Foods that contain high protein

Foods that contain high protein
Foods that contain high protein


The importance of protein


Protein is one of the three nutrients that the body needs in large quantities, it enters the composition of every cell of the body and is an essential component of many tissues such as nails, hair, muscles, bones, cartilage and skin, and its importance lies in transporting nutritional compounds to all cells, protecting the body from pathogens, and building and repairing tissues In addition to its importance in some critical stages of human life such as pregnancy, childhood and adolescence; For its role in physical and mental growth and development, and it differs from other sources of energy by the inability of the body to store it, so it must be available in every meal of the day, as it is present in a large number of foods in different proportions, so what are the foods that contain high protein?


Foods that contain high protein 


Before displaying foods that contain high protein, it is necessary to address how to calculate the body’s protein needs, as the healthy adult human body needs 0.8 grams of protein per kilogram of weight, and this number can vary according to several Factors: age, gender, health status, and daily activity rate. People who exercise regularly need from 1.1 to 1.7 grams of protein per kilogram of body weight, and protein consumption is excessive if it exceeds 2 grams per kilogram of body weight, and the following List of foods high in protein:


Chicken: Half of a skinless chicken breast contains 27 g of protein and 3 g of fat.


Beef: A single piece of beef, which weighs 85 grams and is about the size of a palm, contains 27 grams of protein and 7 grams of fat, most of which is saturated fat.


Red salmon: An 85g piece of grilled or boiled salmon contains 23g of protein and 9g of fat, and is a rich source of omega-3s.


Canned tuna: contains 20 grams of protein per 85 grams, and its fat content does not exceed 1 gram.


Cottage cheese: One cup contains 27 grams of protein.


Eggs: One scrambled egg contains 7 grams of protein and 7 grams of fat, so it is recommended to boil eggs to reduce their fat content.

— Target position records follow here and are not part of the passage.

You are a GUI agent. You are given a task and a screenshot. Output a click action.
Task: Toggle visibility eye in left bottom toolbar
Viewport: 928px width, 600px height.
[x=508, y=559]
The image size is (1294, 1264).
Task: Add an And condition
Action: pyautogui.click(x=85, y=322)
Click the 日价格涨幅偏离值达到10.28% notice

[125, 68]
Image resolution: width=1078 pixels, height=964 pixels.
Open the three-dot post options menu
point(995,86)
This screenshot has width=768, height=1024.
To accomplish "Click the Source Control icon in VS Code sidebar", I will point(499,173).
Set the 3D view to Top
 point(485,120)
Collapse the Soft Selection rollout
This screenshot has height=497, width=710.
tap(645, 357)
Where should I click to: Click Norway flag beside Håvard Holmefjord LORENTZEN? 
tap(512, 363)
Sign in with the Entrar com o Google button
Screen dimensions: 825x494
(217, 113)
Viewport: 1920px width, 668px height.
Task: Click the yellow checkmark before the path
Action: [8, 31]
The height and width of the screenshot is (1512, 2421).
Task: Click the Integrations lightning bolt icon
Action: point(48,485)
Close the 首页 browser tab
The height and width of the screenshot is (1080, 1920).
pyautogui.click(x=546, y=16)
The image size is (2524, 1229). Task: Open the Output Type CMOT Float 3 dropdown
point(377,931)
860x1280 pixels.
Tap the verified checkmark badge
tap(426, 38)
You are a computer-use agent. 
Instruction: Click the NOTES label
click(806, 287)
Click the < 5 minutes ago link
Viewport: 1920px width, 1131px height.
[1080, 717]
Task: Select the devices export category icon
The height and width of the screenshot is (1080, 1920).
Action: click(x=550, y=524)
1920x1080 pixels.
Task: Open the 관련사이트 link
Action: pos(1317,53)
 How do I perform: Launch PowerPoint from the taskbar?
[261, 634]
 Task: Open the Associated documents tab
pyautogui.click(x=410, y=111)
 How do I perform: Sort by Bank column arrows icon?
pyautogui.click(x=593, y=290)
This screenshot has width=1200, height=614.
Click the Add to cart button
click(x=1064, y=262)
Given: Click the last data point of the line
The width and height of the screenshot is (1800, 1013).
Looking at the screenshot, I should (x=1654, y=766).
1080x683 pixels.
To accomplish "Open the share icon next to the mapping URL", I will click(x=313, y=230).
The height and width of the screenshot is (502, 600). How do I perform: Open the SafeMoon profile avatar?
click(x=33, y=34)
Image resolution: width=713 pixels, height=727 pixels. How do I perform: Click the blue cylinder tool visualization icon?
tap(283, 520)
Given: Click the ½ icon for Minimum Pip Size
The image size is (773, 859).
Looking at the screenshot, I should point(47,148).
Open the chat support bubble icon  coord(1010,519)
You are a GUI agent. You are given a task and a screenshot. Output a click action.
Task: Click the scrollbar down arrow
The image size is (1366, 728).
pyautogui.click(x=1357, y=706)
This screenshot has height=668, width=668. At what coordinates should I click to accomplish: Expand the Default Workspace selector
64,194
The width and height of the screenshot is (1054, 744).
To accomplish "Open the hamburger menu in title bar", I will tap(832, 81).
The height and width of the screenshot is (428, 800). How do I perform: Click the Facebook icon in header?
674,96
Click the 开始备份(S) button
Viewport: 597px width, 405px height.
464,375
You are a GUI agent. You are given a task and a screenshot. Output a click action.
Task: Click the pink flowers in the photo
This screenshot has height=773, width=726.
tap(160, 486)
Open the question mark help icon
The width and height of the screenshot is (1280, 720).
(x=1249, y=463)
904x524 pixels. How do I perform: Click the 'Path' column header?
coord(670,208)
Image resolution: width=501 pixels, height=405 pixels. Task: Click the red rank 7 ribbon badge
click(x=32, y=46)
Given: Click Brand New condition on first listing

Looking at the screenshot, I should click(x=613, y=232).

Milk: One cup of milk contains 13 grams of protein and provides the body with 50% of its calcium needs.


Legumes: One cup of soybeans contains 21 grams of protein, and the content of one cup of chickpeas and beans of various kinds ranges from 14 to 16 grams.


Disadvantages of excessive protein consumption


Despite the critical and important role that protein plays in human life, excessive consumption of it causes many health problems, the most important of which are:


overweight  The excess is stored in the form of fat cells.


Stressing the kidneys by eliminating the huge amount of nitrogen produced by protein metabolism in the body.


Loss of large amounts of calcium, and this is linked to many bone problems, including osteoporosis.


It should be noted that the common idea among athletes about the necessity of eating protein in large quantities to achieve the best results is wrong and has no scientific basis, in addition to the fact that high-protein diets prepared for the purpose of losing weight raise a great deal of controversy in the scientific community. For its quick results and the lack of clarity of its long-term effects.